“These shopkeepers are villains.”
“Oh, well, they have children, most of them,” said Manon, thinking of the widow. “I have not done so badly. I suppose we shall all get bargains in heaven.”
They drove round to collect Manon’s bulkier merchandise, and then left the grey spire of Amiens behind them. Veuve Castener had been counting the number of houses they passed that had been damaged by shell-fire during the war. She began to be talkative, stimulated by the rattle of the wheels, and detailing the gossip of some of the French soldiers who had been sent home to their farms.
“Yes, worse things happened than the wrecking of houses. There are those sluts who became too friendly with the Boche.
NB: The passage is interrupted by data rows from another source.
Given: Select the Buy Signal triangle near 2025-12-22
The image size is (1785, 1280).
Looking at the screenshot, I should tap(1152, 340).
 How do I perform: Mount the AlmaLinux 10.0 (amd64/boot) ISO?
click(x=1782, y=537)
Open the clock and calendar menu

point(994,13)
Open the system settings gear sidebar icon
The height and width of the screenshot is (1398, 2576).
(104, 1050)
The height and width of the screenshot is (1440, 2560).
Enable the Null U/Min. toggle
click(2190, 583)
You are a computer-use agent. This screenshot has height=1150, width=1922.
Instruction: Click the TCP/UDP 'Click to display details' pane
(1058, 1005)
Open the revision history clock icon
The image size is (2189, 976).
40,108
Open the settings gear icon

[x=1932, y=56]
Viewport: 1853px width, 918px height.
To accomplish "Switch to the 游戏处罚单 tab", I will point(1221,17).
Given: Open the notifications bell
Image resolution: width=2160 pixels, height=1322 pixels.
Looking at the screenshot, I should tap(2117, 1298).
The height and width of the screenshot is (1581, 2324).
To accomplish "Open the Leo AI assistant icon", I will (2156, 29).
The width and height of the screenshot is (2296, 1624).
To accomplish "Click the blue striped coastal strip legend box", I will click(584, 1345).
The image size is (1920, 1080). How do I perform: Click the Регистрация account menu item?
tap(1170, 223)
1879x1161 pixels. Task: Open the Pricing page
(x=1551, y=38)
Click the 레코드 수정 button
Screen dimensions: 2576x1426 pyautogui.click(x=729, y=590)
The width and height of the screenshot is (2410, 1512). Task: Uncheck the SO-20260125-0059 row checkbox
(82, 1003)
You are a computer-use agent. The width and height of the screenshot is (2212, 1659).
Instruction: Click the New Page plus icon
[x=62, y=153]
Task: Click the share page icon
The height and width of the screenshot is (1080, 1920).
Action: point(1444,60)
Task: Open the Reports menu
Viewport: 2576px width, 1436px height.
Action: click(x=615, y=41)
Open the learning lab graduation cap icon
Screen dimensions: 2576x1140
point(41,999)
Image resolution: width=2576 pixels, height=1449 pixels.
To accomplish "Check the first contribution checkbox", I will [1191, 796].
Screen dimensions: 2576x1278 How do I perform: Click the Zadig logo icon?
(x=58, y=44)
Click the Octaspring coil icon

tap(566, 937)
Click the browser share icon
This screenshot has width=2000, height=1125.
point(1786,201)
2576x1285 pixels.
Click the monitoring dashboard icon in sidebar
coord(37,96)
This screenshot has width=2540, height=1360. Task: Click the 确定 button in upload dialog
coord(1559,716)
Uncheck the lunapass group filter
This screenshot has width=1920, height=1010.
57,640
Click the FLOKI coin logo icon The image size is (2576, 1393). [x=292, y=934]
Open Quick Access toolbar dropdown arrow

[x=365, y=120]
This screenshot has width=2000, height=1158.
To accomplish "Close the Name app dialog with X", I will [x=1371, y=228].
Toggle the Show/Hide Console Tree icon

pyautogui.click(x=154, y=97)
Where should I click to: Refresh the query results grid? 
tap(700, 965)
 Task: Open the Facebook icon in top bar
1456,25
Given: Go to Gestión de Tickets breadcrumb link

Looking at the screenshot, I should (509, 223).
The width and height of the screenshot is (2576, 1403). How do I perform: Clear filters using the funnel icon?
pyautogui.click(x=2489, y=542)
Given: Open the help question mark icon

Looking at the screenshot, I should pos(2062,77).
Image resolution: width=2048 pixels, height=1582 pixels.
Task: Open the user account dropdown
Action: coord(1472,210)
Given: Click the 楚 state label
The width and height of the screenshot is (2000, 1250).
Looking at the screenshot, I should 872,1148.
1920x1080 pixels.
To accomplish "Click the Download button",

Pierre Ledru was saying the other day that there were French girls who had hidden German soldiers—their lovers. Ledru swore that one girl was shot by her own brother for taking food to a Square-head who was hiding in a wood.”
“It’s easy to be virtuous—over here,” said Manon; “but men are the same all the world over. I know what it must have been like in those occupied villages, especially if you had any looks.”
“A Frenchwoman should always be a Frenchwoman.”
“Mon ami, people do all sorts of strange things when they are starving. But why talk of these tragedies? Look at the sun over there. I love the big impartial sun, he gives the same chance to everybody.”
“That’s right, mother,” said Etienne; “we haven’t had the boot on our faces like those people nearer the frontier. Besides a man has got such a pull; he can talk a woman’s honour away if she won’t give him what he’s after.”
“Etienne is a man of the world,” said Manon.
Veuve Castener grunted. She did not like being corrected by her son.